> [Your objective]
Reproduce the passage of the App Engine tooling text below between "Scope Description APIs" and "described in README.md.", inclusive, with no changes.

Run and debug your web application on your local workstation for manual testing

We will build a WTP runtime in the com.google.cloud.tools.eclipse.appengine.localserver package. This runtime relies on dev_appserver via app-tools-lib-for-java and is launched in the usual way for a WTP server. (Select Project in Project Explorer and then choose Run As > Run On Server from the context menu).

Switching from a run to debug environment is also provided by Eclipse, with no additional work on our part.

Individual servers, that is instances of a runtime, are each configured with ports, host names, and so forth.

Code validations for problems specific to the App Engine Standard environment

C4E will reference a white list of Java classes available in the App Engine Standard environment. This is supplied from appengine-plugins-core. It checks that only Google App Engine supported JRE types are used by a CompilationUnit, and no classes are imported from com.google.appengine.repackaged.

It will be possible for the user to exclude classes and packages from these checks; e.g. testing packages that are not deployed to the server.

Configuration files (e.g. appengine-web.xml, web.xml, etc.) will be scanned for assorted problems.

Authentication and Authorization

C4E launches an external system browser (e.g. Chrome) where users can log in and grant necessary permissions to C4E. Assuming the user consents, the server sends an OAuth 2.0 access token back. C4E stores the token on a temporary stash and presents it when necessary, e.g., with future App Engine deployments.

OAuth 2.0 Scopes Requested

For the entire list of available Google API scopes, see here.

Scope Description APIs / Purposes
email Know who you are on Google
View your email address
ide-login extracts email addresses
https://www.googleapis.com/auth/cloud-platform View and manage your data across Google Cloud Platform services Enables multiple APIs

Additional Release Step to Enable Login

Login requires supplying an OAuth client ID and its associated client secret that identify a client product. We have created these ID and secret in the Cloud Tools for Eclipse GCP project. (Navigate to API Manager > Credentials.) The actual values are not hard-coded in our code-base and thus should be injected when building a release as described in README.md.

> [Provided information]
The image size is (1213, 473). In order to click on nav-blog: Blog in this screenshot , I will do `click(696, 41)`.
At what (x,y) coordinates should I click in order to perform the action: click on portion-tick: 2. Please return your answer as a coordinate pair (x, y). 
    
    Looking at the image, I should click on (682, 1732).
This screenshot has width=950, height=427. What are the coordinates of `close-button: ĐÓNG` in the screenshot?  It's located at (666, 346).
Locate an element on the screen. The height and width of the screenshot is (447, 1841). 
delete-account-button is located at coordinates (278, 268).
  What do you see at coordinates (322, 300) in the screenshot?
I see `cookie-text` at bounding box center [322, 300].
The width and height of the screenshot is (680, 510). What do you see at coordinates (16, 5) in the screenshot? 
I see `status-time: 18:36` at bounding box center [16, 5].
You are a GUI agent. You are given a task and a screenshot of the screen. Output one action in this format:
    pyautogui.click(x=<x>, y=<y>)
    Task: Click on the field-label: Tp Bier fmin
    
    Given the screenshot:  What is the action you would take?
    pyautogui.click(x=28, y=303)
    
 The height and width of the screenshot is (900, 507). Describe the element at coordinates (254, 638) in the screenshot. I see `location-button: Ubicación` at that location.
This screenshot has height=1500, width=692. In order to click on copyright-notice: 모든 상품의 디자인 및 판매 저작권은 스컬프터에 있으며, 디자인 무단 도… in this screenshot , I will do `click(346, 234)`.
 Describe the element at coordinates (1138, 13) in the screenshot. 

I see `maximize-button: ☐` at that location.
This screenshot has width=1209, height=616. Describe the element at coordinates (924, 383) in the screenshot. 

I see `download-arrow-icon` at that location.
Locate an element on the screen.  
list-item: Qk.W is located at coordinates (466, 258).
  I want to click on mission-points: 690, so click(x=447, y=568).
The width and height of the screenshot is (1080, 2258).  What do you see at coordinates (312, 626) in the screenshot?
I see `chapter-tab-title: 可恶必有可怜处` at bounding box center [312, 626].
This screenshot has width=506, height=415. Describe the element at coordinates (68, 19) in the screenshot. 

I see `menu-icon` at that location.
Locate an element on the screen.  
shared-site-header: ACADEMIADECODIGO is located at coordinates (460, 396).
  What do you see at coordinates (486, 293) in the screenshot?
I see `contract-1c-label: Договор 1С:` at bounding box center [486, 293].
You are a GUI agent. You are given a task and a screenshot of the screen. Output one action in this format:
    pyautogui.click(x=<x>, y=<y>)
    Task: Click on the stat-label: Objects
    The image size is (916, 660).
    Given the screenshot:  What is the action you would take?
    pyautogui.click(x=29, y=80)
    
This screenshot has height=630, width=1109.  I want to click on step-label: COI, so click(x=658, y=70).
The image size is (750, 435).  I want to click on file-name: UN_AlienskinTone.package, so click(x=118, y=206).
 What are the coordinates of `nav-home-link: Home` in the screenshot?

> [Solved problem]
Scope Description APIs / Purposes
email Know who you are on Google
View your email address
ide-login extracts email addresses
https://www.googleapis.com/auth/cloud-platform View and manage your data across Google Cloud Platform services Enables multiple APIs

Additional Release Step to Enable Login

Login requires supplying an OAuth client ID and its associated client secret that identify a client product. We have created these ID and secret in the Cloud Tools for Eclipse GCP project. (Navigate to API Manager > Credentials.) The actual values are not hard-coded in our code-base and thus should be injected when building a release as described in README.md.